Code example (expectation value with gradients)#

The following code example illustrates how to compute the expectation value \(E = \langle\psi|H|\psi\rangle\) of a tensor network operator (Hamiltonian) over a tensor network state, and the gradients \(\partial E/\partial A_j\) with respect to selected tensor operators \(A_j\).

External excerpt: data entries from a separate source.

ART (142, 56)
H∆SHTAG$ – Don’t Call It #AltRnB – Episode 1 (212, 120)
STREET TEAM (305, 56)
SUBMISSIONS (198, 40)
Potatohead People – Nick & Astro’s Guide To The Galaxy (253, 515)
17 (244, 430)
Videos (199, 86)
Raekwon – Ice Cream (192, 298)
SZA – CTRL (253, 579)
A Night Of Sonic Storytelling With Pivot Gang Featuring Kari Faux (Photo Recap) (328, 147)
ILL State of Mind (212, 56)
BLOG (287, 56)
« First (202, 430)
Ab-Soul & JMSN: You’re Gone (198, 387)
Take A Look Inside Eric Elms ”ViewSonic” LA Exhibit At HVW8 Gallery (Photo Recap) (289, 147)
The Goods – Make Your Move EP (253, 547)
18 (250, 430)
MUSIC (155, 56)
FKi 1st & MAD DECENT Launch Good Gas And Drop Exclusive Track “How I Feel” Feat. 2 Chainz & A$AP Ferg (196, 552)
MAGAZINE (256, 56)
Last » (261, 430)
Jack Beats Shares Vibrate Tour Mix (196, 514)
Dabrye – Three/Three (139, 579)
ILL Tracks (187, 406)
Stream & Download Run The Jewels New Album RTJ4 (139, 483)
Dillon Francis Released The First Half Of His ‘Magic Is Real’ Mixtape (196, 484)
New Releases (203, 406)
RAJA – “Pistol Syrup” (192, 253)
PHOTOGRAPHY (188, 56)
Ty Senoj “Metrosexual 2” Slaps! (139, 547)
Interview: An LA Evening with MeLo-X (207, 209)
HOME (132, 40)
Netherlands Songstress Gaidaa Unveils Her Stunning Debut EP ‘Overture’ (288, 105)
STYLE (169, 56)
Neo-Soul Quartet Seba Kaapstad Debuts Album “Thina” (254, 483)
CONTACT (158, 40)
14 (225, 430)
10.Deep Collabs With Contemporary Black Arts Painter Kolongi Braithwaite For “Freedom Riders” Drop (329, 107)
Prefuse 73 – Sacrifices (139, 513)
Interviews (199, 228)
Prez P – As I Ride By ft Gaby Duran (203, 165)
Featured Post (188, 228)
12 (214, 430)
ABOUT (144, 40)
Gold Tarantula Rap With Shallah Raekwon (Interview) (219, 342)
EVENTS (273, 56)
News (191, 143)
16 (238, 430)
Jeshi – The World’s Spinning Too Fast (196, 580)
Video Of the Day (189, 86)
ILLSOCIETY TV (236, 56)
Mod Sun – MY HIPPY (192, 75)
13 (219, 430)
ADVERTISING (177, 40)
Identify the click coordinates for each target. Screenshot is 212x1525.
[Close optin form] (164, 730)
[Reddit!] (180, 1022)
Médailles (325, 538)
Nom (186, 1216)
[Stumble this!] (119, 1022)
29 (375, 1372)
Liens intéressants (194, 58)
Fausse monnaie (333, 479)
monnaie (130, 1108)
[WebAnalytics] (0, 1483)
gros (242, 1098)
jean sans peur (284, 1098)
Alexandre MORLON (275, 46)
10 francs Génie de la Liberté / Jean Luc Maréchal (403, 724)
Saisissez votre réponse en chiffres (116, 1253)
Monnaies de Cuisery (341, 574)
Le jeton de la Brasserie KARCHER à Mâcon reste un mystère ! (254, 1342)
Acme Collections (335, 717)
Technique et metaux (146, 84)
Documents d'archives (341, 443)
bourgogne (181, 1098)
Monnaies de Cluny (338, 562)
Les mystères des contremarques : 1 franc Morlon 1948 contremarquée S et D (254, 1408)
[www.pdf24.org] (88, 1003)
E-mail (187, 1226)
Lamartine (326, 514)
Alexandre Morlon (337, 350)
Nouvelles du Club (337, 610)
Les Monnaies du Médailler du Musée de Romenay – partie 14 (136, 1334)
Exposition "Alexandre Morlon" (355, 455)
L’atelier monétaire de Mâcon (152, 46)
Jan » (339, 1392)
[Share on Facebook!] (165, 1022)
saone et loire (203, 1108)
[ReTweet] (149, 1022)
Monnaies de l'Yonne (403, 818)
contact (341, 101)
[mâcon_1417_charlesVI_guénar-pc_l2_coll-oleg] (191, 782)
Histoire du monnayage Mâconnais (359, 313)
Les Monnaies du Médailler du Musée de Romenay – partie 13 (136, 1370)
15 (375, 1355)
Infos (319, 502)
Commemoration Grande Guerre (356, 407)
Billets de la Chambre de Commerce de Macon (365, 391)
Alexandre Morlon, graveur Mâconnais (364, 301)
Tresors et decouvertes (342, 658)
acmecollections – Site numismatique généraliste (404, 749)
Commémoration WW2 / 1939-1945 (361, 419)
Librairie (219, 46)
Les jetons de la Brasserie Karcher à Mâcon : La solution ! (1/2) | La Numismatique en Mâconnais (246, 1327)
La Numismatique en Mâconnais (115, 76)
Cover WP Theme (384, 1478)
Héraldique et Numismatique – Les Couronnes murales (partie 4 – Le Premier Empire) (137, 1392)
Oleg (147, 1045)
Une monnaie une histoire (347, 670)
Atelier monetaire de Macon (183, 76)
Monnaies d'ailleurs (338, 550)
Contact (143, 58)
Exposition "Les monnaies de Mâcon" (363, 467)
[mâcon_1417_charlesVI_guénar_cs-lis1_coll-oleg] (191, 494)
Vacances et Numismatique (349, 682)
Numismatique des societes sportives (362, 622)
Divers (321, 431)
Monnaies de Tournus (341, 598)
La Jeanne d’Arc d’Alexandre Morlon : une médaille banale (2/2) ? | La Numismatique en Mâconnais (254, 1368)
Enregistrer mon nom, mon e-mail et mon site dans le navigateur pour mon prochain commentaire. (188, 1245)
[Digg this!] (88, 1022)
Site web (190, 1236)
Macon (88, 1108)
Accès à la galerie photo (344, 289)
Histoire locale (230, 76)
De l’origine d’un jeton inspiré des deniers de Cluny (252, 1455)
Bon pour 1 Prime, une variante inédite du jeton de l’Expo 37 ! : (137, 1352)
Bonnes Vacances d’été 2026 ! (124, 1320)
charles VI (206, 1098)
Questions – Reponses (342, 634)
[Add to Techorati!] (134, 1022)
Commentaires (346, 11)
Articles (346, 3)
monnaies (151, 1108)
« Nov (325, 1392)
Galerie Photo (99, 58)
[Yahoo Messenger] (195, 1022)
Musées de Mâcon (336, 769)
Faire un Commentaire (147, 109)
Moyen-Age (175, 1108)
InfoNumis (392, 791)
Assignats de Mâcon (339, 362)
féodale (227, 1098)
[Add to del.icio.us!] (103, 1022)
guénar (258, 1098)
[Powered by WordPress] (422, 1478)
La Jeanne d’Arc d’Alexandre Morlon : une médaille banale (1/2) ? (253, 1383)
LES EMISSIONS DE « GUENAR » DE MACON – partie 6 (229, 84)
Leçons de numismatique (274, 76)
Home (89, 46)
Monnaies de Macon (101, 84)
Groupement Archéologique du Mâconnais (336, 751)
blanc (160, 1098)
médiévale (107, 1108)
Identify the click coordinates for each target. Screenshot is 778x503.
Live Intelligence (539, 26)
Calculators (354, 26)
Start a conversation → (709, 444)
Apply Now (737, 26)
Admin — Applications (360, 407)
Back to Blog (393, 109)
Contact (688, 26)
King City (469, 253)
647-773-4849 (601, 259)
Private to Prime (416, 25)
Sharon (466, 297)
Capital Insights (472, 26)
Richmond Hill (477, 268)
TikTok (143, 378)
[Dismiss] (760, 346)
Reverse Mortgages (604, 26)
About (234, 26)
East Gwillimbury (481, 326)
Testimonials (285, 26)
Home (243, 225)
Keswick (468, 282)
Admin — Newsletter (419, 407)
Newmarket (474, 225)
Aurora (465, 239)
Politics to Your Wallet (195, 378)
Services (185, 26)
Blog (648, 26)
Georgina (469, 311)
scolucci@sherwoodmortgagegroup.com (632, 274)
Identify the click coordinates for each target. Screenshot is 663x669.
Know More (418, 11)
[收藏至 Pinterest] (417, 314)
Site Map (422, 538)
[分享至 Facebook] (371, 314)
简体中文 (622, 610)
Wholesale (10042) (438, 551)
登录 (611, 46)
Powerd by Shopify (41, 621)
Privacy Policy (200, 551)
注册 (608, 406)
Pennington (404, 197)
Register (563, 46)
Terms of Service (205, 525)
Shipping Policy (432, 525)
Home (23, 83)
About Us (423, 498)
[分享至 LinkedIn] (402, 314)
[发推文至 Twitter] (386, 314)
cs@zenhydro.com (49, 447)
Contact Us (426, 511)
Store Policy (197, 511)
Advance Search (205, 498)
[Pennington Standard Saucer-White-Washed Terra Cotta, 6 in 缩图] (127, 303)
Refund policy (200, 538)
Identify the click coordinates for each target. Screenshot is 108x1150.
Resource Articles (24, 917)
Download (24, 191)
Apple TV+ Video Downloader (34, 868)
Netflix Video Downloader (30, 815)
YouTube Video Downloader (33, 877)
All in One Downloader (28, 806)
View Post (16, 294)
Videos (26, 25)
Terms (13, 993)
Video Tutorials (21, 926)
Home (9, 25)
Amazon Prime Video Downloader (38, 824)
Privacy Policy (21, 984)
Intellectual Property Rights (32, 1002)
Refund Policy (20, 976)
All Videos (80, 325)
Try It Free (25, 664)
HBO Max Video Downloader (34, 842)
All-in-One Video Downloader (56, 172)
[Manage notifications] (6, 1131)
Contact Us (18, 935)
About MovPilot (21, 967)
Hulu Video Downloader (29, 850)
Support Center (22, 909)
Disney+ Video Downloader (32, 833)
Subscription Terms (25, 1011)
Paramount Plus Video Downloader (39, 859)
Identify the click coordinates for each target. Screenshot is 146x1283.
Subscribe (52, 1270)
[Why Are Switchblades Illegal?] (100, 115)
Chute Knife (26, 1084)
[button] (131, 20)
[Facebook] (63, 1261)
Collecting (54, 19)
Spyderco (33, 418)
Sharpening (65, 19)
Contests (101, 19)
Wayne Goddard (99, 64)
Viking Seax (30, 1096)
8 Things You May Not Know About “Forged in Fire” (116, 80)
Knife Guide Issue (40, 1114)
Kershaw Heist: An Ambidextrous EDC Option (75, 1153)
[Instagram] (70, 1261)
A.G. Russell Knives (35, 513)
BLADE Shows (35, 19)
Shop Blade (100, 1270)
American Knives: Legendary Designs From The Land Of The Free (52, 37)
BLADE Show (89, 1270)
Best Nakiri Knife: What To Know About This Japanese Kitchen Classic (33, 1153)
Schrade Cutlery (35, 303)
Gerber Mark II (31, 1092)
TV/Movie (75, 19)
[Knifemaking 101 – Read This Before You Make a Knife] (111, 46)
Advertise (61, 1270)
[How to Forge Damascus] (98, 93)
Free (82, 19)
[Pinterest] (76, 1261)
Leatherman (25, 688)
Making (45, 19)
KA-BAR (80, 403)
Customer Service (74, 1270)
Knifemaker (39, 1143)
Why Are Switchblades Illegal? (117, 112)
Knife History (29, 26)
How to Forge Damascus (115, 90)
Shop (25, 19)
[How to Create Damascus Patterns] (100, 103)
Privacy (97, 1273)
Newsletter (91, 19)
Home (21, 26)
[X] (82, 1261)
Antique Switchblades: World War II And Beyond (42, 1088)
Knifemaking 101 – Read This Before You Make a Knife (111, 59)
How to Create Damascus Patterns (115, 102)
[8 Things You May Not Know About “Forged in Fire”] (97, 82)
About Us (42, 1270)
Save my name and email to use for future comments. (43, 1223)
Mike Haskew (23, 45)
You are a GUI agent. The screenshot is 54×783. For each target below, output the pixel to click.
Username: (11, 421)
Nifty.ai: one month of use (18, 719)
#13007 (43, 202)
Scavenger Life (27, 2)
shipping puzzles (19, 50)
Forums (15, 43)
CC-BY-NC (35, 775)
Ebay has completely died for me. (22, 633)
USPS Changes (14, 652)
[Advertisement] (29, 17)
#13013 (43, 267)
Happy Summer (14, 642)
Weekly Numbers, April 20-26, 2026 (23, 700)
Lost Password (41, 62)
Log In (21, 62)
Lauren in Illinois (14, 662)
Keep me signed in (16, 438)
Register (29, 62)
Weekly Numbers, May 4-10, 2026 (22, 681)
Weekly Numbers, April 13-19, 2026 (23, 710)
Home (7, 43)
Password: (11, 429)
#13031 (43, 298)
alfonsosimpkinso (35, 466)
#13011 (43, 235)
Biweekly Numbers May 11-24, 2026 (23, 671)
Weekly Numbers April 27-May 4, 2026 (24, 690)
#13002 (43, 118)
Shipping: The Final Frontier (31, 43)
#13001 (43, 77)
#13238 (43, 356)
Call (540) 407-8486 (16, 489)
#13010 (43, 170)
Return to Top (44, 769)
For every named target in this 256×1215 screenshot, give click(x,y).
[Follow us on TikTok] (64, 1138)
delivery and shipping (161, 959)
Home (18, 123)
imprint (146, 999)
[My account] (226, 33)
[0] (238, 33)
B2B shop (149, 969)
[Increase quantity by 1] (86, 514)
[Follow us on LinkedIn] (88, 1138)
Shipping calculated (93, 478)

Gates that participate in gradient computation must be applied via cutensornetStateApplyTensorOperatorWithGradient(); then cutensornetExpectationComputeWithGradientsBackward() is used instead of cutensornetExpectationCompute() to obtain \(E\) and the gradients in one call.

The full code can be found in the NVIDIA/cuQuantum repository (here).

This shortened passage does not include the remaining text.